Nearly 6 months after the vaccine was made available in the US we are still battling the variants of SARS-CoV-2 as we have failed to reach the threshold for herd immunity. In order to deal with the new strains, the CDC is considering the recommendation of booster shots. While some are eager to receive the booster in order to remain protected from mutated variants, it is important to assess the implication it will have for populations that have yet to see a first dose.
Before the vaccine was available to the public it was obvious that distribution would be unequal. Yet, wealthier countries like the US and UK bought up the supply with no regard for vaccine count in other countries. Additionally, with the amount of vaccine hesitancy administering booster shots will not have the effect it’s intended to. There is a large possibility that it will be more detrimental as half the US population will receive their booster, the other half will continue to remain unvaccinated, and large masses will continue to vacation to countries with unvaccinated populations, potentially exposing them to an even worse variant.

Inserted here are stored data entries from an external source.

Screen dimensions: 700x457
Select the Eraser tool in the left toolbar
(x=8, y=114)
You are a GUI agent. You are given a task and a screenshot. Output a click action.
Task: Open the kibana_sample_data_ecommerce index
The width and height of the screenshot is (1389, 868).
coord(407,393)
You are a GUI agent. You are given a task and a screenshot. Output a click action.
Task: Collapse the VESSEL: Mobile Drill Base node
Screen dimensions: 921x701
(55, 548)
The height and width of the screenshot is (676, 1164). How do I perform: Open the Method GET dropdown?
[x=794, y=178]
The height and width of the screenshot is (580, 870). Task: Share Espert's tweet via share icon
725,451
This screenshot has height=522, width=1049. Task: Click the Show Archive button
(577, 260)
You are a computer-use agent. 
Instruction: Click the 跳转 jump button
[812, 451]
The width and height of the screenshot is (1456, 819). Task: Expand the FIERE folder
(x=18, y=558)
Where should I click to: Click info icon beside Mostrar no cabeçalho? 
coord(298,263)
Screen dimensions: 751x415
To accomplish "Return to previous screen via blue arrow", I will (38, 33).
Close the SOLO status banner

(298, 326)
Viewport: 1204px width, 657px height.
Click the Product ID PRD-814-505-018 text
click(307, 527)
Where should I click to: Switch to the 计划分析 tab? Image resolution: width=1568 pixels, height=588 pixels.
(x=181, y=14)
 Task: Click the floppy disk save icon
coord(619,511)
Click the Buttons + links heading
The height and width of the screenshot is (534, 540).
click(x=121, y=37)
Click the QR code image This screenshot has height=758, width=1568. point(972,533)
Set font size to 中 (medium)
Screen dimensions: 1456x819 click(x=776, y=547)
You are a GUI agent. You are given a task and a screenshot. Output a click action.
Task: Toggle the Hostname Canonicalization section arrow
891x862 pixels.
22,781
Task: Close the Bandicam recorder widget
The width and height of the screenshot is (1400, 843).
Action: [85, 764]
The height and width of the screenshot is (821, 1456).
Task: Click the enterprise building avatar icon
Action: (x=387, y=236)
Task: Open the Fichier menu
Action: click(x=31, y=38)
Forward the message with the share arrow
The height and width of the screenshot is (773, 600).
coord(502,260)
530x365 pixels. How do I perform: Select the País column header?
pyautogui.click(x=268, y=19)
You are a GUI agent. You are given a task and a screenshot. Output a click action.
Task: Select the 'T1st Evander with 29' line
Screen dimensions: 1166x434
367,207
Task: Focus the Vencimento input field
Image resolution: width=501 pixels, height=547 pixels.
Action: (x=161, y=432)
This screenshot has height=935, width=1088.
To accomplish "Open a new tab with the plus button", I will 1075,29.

The US should be figuring out how to vaccinate its currently unvaccinated population as well as assisting with vaccine distribution to the rest of the world. Social media, foreign influence, and conspiracy theories have hindered the credibility of public health officials and furthered the global health crisis. We must address the root cause of vaccine hesitancy which stems from people’s distrust in government and medical authority. Additionally, the lack of similarities in messages from different health organizations and agencies has forced the public into feeling like it is their responsibility to make decisions for their personal health rather than the responsibility of actual medical professionals.
Ultimately, given the context of today’s vaccine supply constraints, the focus should be on increasing global vaccination rates for first and second doses. The administration of booster doses will undoubtedly exacerbate current inequities with wealthy countries increasing demand and consuming and already scarce supply.